Un oggetto politico?
“L’antico thobe evoca un ideale di Palestina pura e incontaminata, precedente all’occupazione israeliana”, spiega Rachel Dedman, curatrice di una mostra al museo Palestinese incentrata sull’evoluzione del ricamo palestinese. “È esplicitamente legato più alla storia e al patrimonio che alla politica. È questo a renderlo un simbolo potente”.
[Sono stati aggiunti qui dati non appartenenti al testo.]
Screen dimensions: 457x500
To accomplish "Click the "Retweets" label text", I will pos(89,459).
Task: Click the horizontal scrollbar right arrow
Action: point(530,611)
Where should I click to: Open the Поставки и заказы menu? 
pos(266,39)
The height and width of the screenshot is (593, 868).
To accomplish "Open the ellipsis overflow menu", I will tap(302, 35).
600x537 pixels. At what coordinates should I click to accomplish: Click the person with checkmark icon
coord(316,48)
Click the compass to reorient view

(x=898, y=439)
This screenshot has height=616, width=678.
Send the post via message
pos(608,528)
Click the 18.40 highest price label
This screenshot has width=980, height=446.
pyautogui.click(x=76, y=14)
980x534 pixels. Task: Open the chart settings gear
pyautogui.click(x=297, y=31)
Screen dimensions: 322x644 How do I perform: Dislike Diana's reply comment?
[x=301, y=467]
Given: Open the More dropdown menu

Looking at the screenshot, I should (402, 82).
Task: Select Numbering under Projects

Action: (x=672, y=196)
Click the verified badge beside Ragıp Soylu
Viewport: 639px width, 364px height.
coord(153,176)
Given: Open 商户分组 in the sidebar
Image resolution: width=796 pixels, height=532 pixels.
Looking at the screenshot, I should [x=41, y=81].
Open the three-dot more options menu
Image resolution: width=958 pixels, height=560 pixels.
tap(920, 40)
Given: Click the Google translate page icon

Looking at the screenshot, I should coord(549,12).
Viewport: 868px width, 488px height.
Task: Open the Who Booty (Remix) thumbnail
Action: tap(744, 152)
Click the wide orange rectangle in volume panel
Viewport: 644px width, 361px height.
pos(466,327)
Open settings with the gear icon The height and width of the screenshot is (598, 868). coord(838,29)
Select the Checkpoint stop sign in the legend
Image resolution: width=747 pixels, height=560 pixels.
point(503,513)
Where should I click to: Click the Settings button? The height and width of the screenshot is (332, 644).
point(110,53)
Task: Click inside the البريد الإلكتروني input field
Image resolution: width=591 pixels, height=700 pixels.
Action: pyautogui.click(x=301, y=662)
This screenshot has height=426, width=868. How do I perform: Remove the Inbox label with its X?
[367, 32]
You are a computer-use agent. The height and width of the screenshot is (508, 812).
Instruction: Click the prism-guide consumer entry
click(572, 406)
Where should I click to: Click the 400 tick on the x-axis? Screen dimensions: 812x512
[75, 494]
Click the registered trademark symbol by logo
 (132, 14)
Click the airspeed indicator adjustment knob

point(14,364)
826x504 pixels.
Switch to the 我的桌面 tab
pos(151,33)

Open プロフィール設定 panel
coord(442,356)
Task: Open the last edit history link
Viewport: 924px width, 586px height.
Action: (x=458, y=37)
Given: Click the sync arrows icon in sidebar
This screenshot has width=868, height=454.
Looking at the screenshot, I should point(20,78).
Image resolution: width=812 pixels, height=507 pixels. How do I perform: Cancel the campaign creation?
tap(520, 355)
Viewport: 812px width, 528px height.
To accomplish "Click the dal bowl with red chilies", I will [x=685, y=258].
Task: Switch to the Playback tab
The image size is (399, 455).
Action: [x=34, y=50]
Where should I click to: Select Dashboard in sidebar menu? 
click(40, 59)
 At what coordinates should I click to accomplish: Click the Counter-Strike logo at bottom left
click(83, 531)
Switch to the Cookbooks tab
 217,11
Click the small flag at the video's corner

Il 16 dicembre, l’Unesco ha inserito il ricamo del thobe nel patrimonio culturale intangibile dell’umanità. Un veloce giro su internet da Pinterest a Etsy mostra anche la vitalità del mercato globale del thobe. E se le candidate di Miss universo non sapevano sicuramente tutto della storia del vestito che indossavano, la governatrice di Ramallah, Leila Ghannam intervistata a questo proposito da Al Jazeera, ha tenuto a ricordarne i princìpi base: “Questo tipo di abbigliamento fa parte della nostra vita quotidiana e tutti coloro che seguono la nostra cultura lo sanno. Non lo usiamo per le sfilate o per i concorsi. La nostra bellezza è ben nota, è nelle nostre madri, nelle madri dei martiri e dei carcerati, nella bellezza delle donne oppresse”.